Jisungs POV
Most kids these days have messy rooms and dont go outside much, I was one of them . My grandparents think its because I'm lazy and unhygienic, that is not true. My grandparents cant come to terms with the fact that I'm too tired and exhausted to socialise and have no motivation to clean up or even get up for that matter. They tend to think that theyre the cause of every problem, ever fight, every obstacle that occurs. But if my grandparents were in my shoes they would do the same thing, lock themselves away and forget about being social or having a social life.
My grandparents need to think before accusing me of being lazy and maybe think for a bit about what I've been through. I lost my parents at the young age of eleven as well as any will to live, I have three friends. Trust issues, self harm and overthinking. They've always been there, like a fucking parasite.
I'm tired, I'm tired of trying my hardest to be perfect for people I dont even want to talk to. I'm tired of school. I'm tired of people. I'm tired of existing. No one would ever get it , no one knows the real me. no one knew it was all an act , my smile, my bubbly attitude. I didn't even know me, how do I expect anyone to understand me?
The loneliness came back worse than I remembered, but along with it came panic attacks and depression. So I just lay here most days unless I was forced out to go to school like today.
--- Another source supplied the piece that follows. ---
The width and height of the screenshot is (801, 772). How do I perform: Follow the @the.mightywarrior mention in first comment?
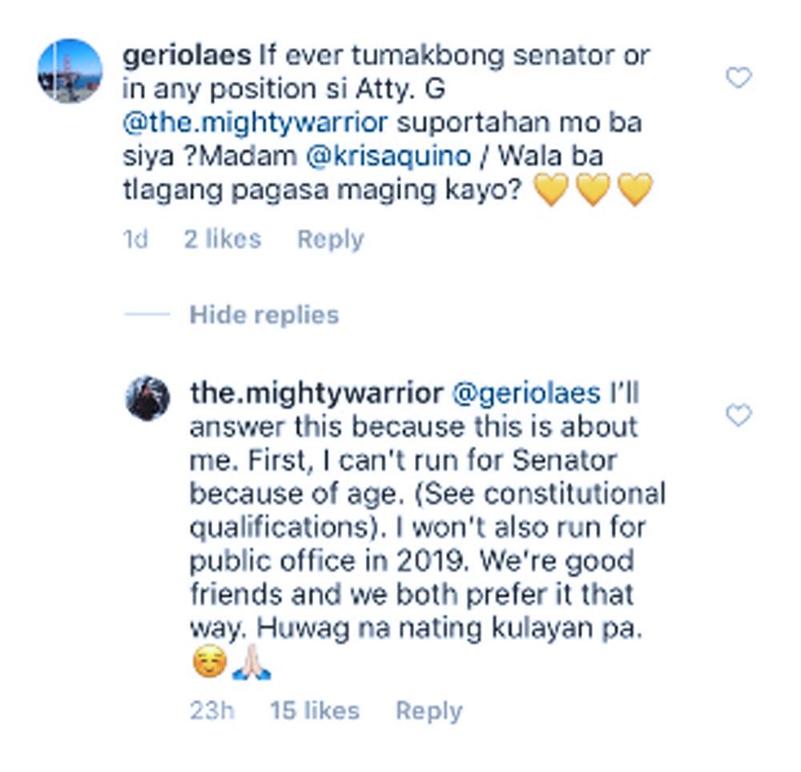click(255, 123)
To be honest I was ready to delete everything and disappear.
I want to disappear.
Minhos pov
I know him, but he doesn't know me. I want him to know me, but I know he wants nothing to do with me or anyone for that matter.
I know he cuts himself , I know he cries himself to sleep every night, I know hes lost everything he loves I know everything. I know every because he used to love me the way I still love him, I just didn't love him back until it was to late.
I miss you so much jisung, it's been 345 days since our last text message to eachother and 459 days since our last face to face conversation. I'm crashing , I cant live without him and i can't fall out of love with him...I've tried.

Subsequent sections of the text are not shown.